▼

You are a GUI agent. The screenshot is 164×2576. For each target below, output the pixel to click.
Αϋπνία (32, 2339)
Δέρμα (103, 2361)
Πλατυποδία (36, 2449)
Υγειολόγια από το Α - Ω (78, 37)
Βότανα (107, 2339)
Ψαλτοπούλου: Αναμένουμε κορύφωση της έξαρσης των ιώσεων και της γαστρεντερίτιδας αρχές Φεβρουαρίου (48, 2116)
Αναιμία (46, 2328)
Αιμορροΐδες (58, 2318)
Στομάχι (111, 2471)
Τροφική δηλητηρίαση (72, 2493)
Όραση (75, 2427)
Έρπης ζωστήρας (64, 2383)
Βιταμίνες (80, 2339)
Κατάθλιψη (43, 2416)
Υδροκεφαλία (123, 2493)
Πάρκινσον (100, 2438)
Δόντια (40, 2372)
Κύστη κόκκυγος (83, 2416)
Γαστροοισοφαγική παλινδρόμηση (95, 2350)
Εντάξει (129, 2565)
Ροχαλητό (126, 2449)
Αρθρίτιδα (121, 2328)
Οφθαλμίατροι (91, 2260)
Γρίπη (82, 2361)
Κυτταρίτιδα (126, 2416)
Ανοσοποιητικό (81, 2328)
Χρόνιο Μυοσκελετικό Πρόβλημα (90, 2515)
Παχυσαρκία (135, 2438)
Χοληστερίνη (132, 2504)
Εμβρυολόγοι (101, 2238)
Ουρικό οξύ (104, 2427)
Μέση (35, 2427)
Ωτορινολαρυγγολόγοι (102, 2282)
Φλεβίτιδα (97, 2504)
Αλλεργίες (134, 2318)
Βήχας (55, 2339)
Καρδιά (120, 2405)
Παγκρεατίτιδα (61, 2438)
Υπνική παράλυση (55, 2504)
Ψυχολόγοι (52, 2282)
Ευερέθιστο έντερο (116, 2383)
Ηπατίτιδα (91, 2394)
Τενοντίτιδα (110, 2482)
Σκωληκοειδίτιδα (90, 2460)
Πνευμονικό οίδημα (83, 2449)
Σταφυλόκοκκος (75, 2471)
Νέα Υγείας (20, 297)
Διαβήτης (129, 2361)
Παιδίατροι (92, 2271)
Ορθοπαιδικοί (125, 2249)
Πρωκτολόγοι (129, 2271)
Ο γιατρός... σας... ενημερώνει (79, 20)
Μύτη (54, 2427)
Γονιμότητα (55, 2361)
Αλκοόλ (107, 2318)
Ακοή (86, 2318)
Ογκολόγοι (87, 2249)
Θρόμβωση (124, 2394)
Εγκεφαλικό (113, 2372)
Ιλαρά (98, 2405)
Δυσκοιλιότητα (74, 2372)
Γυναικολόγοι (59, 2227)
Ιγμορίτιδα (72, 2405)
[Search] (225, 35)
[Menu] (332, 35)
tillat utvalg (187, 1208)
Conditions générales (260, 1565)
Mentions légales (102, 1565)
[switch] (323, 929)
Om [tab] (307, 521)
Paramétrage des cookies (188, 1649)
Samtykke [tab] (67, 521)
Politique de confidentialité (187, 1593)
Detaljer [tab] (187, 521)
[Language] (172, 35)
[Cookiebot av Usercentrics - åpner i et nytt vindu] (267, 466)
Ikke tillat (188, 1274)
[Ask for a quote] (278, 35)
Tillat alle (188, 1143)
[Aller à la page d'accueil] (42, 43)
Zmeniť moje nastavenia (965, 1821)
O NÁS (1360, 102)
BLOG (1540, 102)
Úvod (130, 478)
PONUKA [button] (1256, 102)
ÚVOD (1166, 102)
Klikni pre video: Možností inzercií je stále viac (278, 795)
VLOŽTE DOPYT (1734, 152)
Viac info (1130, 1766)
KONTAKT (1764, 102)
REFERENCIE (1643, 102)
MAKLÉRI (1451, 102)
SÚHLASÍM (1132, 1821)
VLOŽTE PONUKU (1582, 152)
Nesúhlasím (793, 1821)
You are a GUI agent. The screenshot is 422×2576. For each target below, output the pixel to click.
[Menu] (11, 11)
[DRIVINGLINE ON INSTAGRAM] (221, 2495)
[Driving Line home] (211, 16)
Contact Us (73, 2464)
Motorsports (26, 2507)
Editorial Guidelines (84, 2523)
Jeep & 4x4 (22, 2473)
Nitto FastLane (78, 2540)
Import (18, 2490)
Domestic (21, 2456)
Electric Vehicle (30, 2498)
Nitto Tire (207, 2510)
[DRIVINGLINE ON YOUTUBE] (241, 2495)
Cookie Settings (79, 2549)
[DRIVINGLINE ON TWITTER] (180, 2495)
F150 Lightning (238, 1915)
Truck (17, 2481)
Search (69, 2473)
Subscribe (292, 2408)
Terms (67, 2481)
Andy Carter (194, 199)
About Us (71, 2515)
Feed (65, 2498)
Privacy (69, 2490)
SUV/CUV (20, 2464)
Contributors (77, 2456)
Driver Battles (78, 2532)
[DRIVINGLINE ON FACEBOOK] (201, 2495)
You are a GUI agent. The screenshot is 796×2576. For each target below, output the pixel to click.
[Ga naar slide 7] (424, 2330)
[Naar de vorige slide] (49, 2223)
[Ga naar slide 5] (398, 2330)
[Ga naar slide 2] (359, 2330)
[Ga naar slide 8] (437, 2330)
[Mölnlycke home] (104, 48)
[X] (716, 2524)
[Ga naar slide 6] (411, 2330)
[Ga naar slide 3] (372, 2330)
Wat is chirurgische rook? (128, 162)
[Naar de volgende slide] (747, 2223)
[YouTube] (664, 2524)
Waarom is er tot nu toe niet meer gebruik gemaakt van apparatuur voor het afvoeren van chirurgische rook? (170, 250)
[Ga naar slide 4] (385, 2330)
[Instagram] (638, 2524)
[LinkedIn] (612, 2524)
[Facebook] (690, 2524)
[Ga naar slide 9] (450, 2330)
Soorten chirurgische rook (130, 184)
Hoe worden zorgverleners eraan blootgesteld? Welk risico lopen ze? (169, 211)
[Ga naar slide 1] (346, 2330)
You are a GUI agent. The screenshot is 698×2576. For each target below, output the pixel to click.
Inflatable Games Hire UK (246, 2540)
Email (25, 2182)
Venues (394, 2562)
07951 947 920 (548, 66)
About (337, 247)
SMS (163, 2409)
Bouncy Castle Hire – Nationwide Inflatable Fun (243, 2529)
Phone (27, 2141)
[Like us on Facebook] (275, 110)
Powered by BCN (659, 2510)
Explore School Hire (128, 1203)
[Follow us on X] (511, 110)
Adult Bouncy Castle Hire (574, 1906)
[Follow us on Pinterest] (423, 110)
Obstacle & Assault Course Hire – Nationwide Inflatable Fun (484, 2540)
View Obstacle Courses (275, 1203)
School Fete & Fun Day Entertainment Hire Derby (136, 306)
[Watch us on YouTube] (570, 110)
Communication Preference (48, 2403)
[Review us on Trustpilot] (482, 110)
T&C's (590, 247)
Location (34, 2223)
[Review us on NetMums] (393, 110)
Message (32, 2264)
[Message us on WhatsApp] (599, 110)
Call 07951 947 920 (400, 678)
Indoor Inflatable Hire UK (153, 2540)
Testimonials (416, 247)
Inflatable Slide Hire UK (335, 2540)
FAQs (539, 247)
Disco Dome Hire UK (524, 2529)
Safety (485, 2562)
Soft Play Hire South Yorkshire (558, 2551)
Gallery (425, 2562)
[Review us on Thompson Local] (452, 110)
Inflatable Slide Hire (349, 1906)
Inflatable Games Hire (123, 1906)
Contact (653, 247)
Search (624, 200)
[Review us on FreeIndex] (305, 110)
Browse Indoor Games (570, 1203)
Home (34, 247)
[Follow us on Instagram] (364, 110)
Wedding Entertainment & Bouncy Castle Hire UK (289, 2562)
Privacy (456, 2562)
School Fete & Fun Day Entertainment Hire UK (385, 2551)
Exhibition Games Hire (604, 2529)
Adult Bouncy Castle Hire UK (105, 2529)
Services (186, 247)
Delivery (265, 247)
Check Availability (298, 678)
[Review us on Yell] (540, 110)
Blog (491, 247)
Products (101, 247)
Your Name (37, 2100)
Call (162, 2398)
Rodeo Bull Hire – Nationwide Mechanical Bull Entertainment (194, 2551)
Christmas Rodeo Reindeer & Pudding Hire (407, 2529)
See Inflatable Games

▲

### TO DO
Lines wanted from the listing above: the line with "Τροφική δηλητηρίαση (72, 2493)" up to and including the line with "Nesúhlasím (793, 1821)". Please write them out exactly, adding nothing else.

### RESULT FOR THIS TASK
Τροφική δηλητηρίαση (72, 2493)
Όραση (75, 2427)
Έρπης ζωστήρας (64, 2383)
Βιταμίνες (80, 2339)
Κατάθλιψη (43, 2416)
Υδροκεφαλία (123, 2493)
Πάρκινσον (100, 2438)
Δόντια (40, 2372)
Κύστη κόκκυγος (83, 2416)
Γαστροοισοφαγική παλινδρόμηση (95, 2350)
Εντάξει (129, 2565)
Ροχαλητό (126, 2449)
Αρθρίτιδα (121, 2328)
Οφθαλμίατροι (91, 2260)
Γρίπη (82, 2361)
Κυτταρίτιδα (126, 2416)
Ανοσοποιητικό (81, 2328)
Χρόνιο Μυοσκελετικό Πρόβλημα (90, 2515)
Παχυσαρκία (135, 2438)
Χοληστερίνη (132, 2504)
Εμβρυολόγοι (101, 2238)
Ουρικό οξύ (104, 2427)
Μέση (35, 2427)
Ωτορινολαρυγγολόγοι (102, 2282)
Φλεβίτιδα (97, 2504)
Αλλεργίες (134, 2318)
Βήχας (55, 2339)
Καρδιά (120, 2405)
Παγκρεατίτιδα (61, 2438)
Υπνική παράλυση (55, 2504)
Ψυχολόγοι (52, 2282)
Ευερέθιστο έντερο (116, 2383)
Ηπατίτιδα (91, 2394)
Τενοντίτιδα (110, 2482)
Σκωληκοειδίτιδα (90, 2460)
Πνευμονικό οίδημα (83, 2449)
Σταφυλόκοκκος (75, 2471)
Νέα Υγείας (20, 297)
Διαβήτης (129, 2361)
Παιδίατροι (92, 2271)
Ορθοπαιδικοί (125, 2249)
Πρωκτολόγοι (129, 2271)
Ο γιατρός... σας... ενημερώνει (79, 20)
Μύτη (54, 2427)
Γονιμότητα (55, 2361)
Αλκοόλ (107, 2318)
Ακοή (86, 2318)
Ογκολόγοι (87, 2249)
Θρόμβωση (124, 2394)
Εγκεφαλικό (113, 2372)
Ιλαρά (98, 2405)
Δυσκοιλιότητα (74, 2372)
Γυναικολόγοι (59, 2227)
Ιγμορίτιδα (72, 2405)
[Search] (225, 35)
[Menu] (332, 35)
tillat utvalg (187, 1208)
Conditions générales (260, 1565)
Mentions légales (102, 1565)
[switch] (323, 929)
Om [tab] (307, 521)
Paramétrage des cookies (188, 1649)
Samtykke [tab] (67, 521)
Politique de confidentialité (187, 1593)
Detaljer [tab] (187, 521)
[Language] (172, 35)
[Cookiebot av Usercentrics - åpner i et nytt vindu] (267, 466)
Ikke tillat (188, 1274)
[Ask for a quote] (278, 35)
Tillat alle (188, 1143)
[Aller à la page d'accueil] (42, 43)
Zmeniť moje nastavenia (965, 1821)
O NÁS (1360, 102)
BLOG (1540, 102)
Úvod (130, 478)
PONUKA [button] (1256, 102)
ÚVOD (1166, 102)
Klikni pre video: Možností inzercií je stále viac (278, 795)
VLOŽTE DOPYT (1734, 152)
Viac info (1130, 1766)
KONTAKT (1764, 102)
REFERENCIE (1643, 102)
MAKLÉRI (1451, 102)
SÚHLASÍM (1132, 1821)
VLOŽTE PONUKU (1582, 152)
Nesúhlasím (793, 1821)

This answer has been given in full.